In her biography on the school’s website, Kuczka said she had been at the school since 2008. “I believe that every child is a unique human being and deserves a chance to learn,” she wrote.

Source: https://www.cnn.com/2022/10/25/us/st-louis-school-shooting-tuesday/index.html

How police handled the shooting at the Keck-Staples-Kirillov-Kramers High School (KSDK)

Some of the teens were injured with gunshots. One had a fractured ankle. They were all in stable conditions, the police commissioner said.

“When he entered, it was out … there was no mystery about what was going to happen,” the commissioner said. He had it out and entered in a violent way.

Adrianne Bolden, a freshman at the school, told KSDK that students thought it was a drill until they heard the sirens and saw their teachers were scared.

Adrianne told KSDK that the class stayed put until students saw their assistant principal come up to one of the classroom’s locked windows. “We opened it, the teacher said to come on, and we all had to jump out the window,” Bolden recalled.

David Williams has told CNN that everyone went into drill mode, turning off lights, locking doors andhuddling in corners so they wouldn’t be seen.

Sack said that it took eight minutes between officers arrival and making contact with the shooter and that officers had to go through a big school with few entrances and people who were getting out.

After receiving phone calls from people hiding in different places, officers searched for students and staff and escorted them out of the building.

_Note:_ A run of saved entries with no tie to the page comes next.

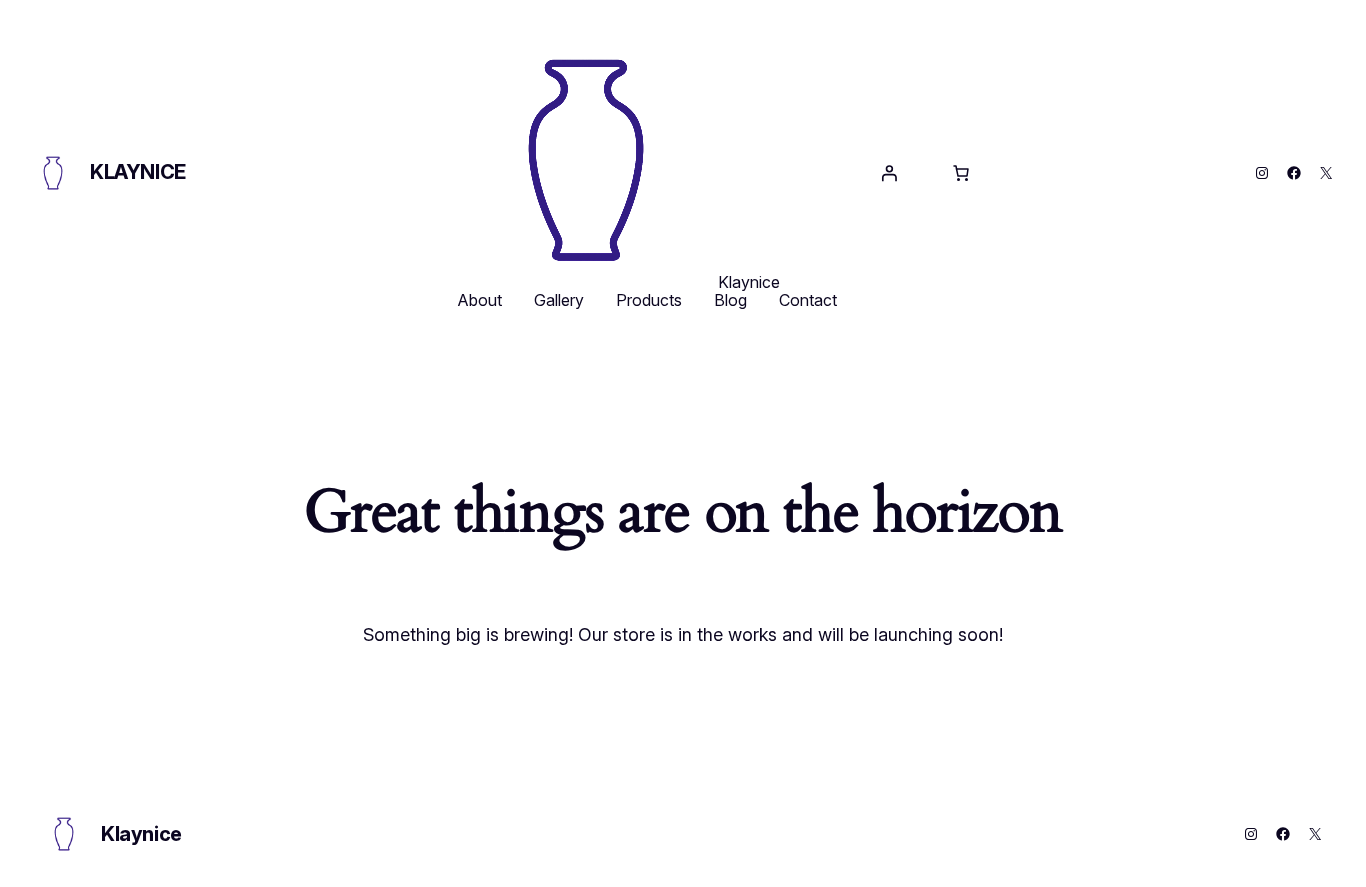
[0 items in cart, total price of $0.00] (961, 173)
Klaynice (138, 172)
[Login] (889, 173)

A SWAT team that was together for a training exercise was also able to quickly load up and get to the school to perform a secondary sweep of the building, Sack said.

Run, hide, fight: effective guidance for civilians in a gun shooting at a bar and its role in the loss of life in the 21st century

Customers caught in a shooting at a bar are instructed in a training video to run, hide and fight to improve their chances of survival. It reminds civilians to always be aware of alternate exits, keep hands empty and visible when exiting a building, and lock and barricade a door if hiding is the best option.

The more we discuss it, the more we know what works in engagement and how we can help and protect ourselves.

“Things have changed,” Kayyem told CNN. More mass shootings, the weaponry is faster, and a lot of damage can be done in a few minutes. And as we’ve seen in some cases, we can’t totally depend on law enforcement.”

Brandon Tsay was the one who disarmed the suspect as he entered the second dance studio. Army veteran Richard Fierro was one of two clubgoers who took down a suspected gunman in November at an LGBTQ nightclub in Colorado. And James Shaw Jr. ended a deadly 2018 shooting at a Waffle House in Tennessee by ambushing the shooting suspect before more lives were lost.

The “run, hide, fight” guidance has been used for years, said Kayyem, an Obama-era assistant secretary for Homeland Security and now faculty chair of the homeland security program at Harvard’s Kennedy School of Government

Kayyem commented that the time is now to rethink how we prioritize what we tell people who might find themselves in a mass shooting.

Sheriff’s deputy Mike Fetherolf said the biggest change was away from the “hide” tactic. Rather than hiding or waiting for the shooter to find them, the newer guidance advises you to create barriers, keep your distance, and deny the shooter access to you.

The big part is different when we talk about this hide. When a hero steps up, all the targets are spared from being potential victims.

Source: https://www.cnn.com/2023/01/31/us/run-hide-fight-active-shooting-guidance/index.html

Fighting back against mass shootings: how civilians are trained and how to make sure they’re safe in a classroom setting up an active shooting

Even though fighting back hasn’t always worked, crafting guidance for active shootings is not a one-size-fits-all solution. A Colorado high school student was killed within a week of a college student dying in a gun attack.

Training civilians is crucial to keeping communities safe as mass tragedies have affected every facet of US life, security experts said.